§ Exercise brief: Once the line with "This screenshot has height=1750, width=1920." is found in the entries below, repeat it and each following line exactly, up to and including the line with "Click the Home icon in sidebar". Add no other lines.

§ Input records:
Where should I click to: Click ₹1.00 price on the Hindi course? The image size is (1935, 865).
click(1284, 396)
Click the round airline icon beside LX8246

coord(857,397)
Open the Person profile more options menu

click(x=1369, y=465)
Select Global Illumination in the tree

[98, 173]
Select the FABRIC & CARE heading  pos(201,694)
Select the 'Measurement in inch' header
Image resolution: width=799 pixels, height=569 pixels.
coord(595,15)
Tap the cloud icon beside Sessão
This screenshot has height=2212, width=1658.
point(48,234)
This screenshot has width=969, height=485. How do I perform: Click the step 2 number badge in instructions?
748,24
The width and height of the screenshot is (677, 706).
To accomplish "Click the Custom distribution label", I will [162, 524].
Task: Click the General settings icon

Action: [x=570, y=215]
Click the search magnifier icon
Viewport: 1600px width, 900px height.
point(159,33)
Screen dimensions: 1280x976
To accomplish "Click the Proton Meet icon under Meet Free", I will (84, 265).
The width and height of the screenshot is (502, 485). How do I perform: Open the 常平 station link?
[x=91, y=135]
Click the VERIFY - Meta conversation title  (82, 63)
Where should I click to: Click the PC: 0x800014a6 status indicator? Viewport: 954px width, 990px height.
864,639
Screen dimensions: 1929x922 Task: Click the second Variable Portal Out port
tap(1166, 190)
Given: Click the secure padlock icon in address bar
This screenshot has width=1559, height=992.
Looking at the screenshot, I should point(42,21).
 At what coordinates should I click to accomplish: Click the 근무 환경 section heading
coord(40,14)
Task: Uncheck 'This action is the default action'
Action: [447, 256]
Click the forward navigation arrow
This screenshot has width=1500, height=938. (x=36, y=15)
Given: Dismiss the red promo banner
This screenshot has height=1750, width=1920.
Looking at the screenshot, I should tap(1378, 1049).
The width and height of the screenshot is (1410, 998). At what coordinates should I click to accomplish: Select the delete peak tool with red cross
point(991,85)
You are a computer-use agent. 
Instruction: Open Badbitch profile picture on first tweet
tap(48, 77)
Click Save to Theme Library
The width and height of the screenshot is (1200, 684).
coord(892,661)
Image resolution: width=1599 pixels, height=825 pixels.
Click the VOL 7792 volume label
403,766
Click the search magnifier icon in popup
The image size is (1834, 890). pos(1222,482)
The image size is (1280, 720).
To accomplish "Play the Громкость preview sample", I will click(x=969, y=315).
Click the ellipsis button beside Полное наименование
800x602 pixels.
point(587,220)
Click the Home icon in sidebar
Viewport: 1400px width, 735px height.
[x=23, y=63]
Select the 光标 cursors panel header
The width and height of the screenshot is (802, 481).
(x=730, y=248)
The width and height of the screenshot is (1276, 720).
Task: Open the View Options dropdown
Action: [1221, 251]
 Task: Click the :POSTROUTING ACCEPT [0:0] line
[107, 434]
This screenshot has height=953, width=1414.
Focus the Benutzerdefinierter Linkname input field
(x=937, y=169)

§ Output for this exercise:
This screenshot has height=1750, width=1920.
Looking at the screenshot, I should tap(1378, 1049).
The width and height of the screenshot is (1410, 998). At what coordinates should I click to accomplish: Select the delete peak tool with red cross
point(991,85)
You are a computer-use agent. 
Instruction: Open Badbitch profile picture on first tweet
tap(48, 77)
Click Save to Theme Library
The width and height of the screenshot is (1200, 684).
coord(892,661)
Image resolution: width=1599 pixels, height=825 pixels.
Click the VOL 7792 volume label
403,766
Click the search magnifier icon in popup
The image size is (1834, 890). pos(1222,482)
The image size is (1280, 720).
To accomplish "Play the Громкость preview sample", I will click(x=969, y=315).
Click the ellipsis button beside Полное наименование
800x602 pixels.
point(587,220)
Click the Home icon in sidebar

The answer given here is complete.